Long-term
Prisoners Return Home after Maintaining their Faith
National Reunification Prize Awarded

Unconverted long-term prisoners are warmly welcomed by north Korean people on Sept. 2 after they passed through Panmunjom.
Marking a further step forward
reconciliation of the north and south, 63 unconverted long-term prisoners were
repatriated to their homeland Sept. 2 under an agreement reached and signed in
June by General Secretary Kim Jong Il and President Kim Dae Jung.
Most of them in their late 60s and 70s, some in wheelchairs
and on stretchers, the former prisoners crossed the border in the morning,
passing through the truce village of Panmunjom in the Demilitarized Zone.
Hundreds of thousands of north Korean flocked to welcome the
ex-prisoners returning home after decades of confinement in south Korean prisons
clapping their hands as they crossed into the northern side.
Unconverted long-term prisoners had emotional reunions with
their families and relatives at the Thongil House in Panmunjom upon their return
to the north. As unconverted long-term prisoners crossed the demarcation line at
Panmunjom and came close to the house, their families and relatives rushed to
throw themselves into their arms, voices calling their fathers, husbands and
children. The high-ranking DPRK officials also welcomed their return to north
Korea, embracing all the 63 long-term prisoners one by one.

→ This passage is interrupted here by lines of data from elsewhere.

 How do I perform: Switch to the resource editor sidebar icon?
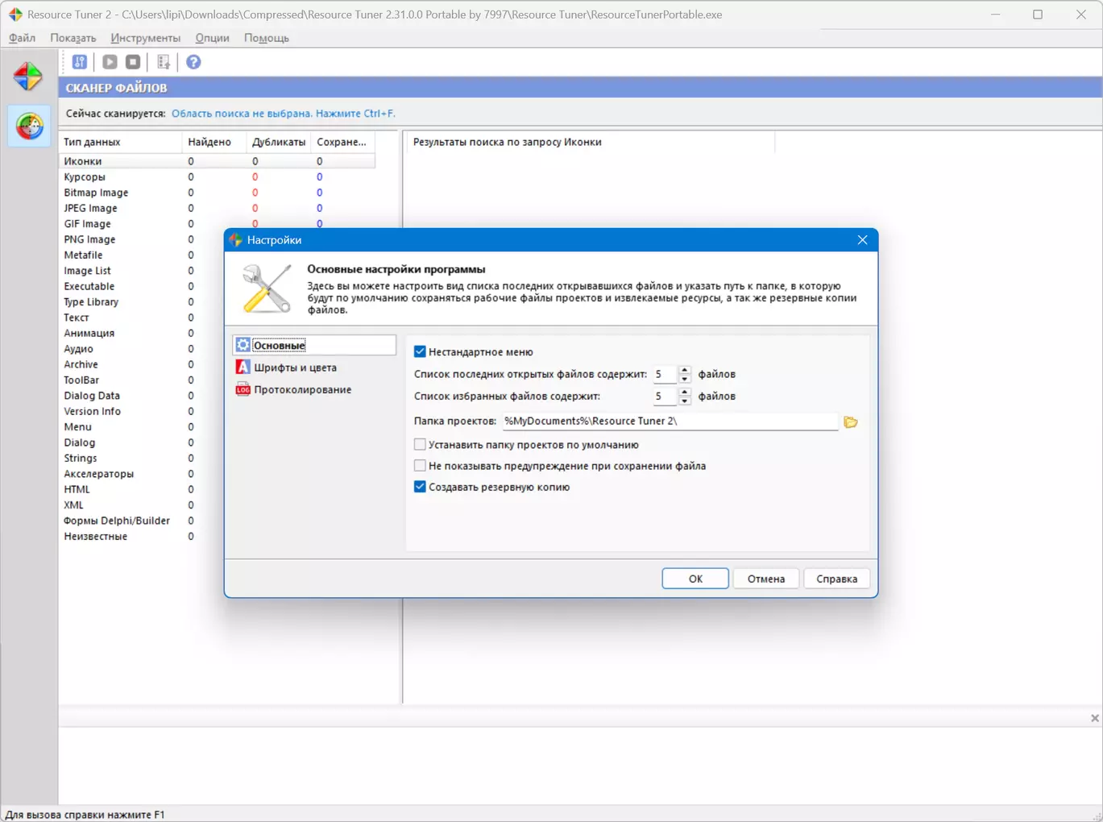[28, 77]
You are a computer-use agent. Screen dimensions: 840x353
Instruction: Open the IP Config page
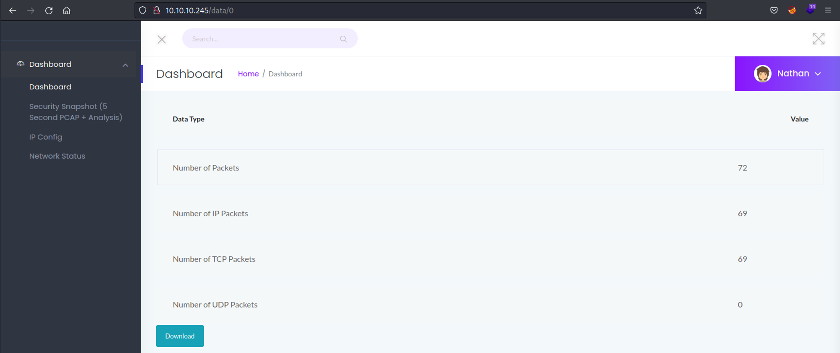46,137
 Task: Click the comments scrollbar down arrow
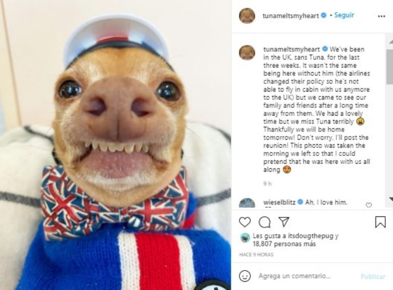[x=390, y=199]
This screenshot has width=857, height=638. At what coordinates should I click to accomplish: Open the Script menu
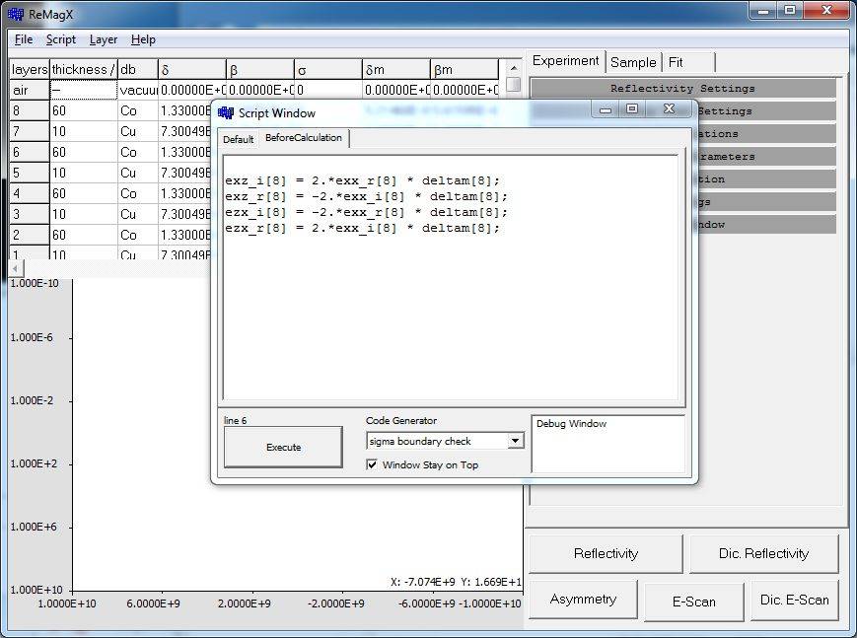coord(60,39)
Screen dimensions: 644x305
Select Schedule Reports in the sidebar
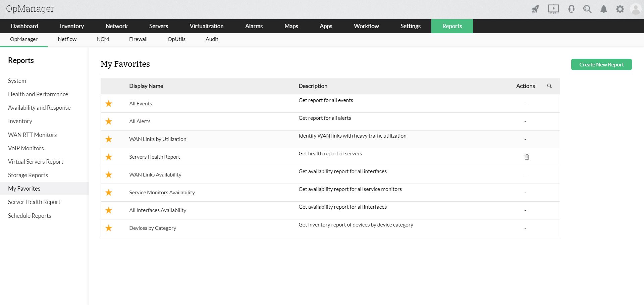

Given a zealous welcome by north
Koreans, the unconverted long-term prisoners were at a loss for words for a
while, and realized that it was not a dream but real as they embraced their
families and relatives in their arms.
"I had looked forward to
the day when I would step into the place where Tongil House is located when
crossing the DML," said Ri Jong Hwan, 77, in almost in tears, who served
his term of imprisonment for 43 years.
Hours later, in Pyongyang, a
great number of welcoming people standing in lines waved flowers as the
minibuses carrying the returning ex-prisoners drove through Pyongyang. Pyongyang
city was filled with an enthusiastic atmosphere to give warm welcome to them
which was displayed by a sea of flowers and dances everywhere. "We warmly
welcome the heroes who maintained their strong conviction," read one of the
banners displayed in Pyongyang city.
Arriving at Pyongyang, the
unconverted long-term prisoners visited the Kumsusan Memorial Palace to pay
homage to the late President Kim Il Sung. According to the KCNA, "they were
wrapped in yearning for the president whom they believed in and followed as
their mainstay for a long time in prison."
Meanwhile, each of them was
awarded a National Reunification Prize after receiving a decree from the
Presidium of the DPRK Supreme People's Assembly on awarding the prizes to them.
The KCNA reported the SPA
awarded the prize to the unconverted long-term prisoners, the indomitable
pro-reunification patriotic fighters, who maintain strong faith and
revolutionary fidelity to overcome decades-long imprisonment with their
revolutionary spirit following the idea of the reunification of the fatherland
led by the late President Kim Il Sung and General Secretary Kim Jong Il.
Newspapers in Pyongyang carried
editorials to welcome the 63 unconverted long-term prisoners as men of faith and
indomitable fighters. Of these editorials, Rodong Sinmun said their repatriation
marks an important occasion to demonstrate to the world the strong will and
stubborn mental power of the Korean nation neither to compromise nor yield to
injustice.
At the banquet for the
unconverted long-term prisoners hosted by the DPRK government, an unconverted
long-term prisoner, Kim U Thaek, made a speech that they could overcome rigorous
trials for 30 and 40 years in prison, refusing to be converted because they had
the great party and the great motherland.
"We who are reborn thanks
to the marshal will devote ourselves to the accomplishment of the independent
reunification of the country and the cause of our socialism, country and
compatriots," the KCNA quoted him as saying.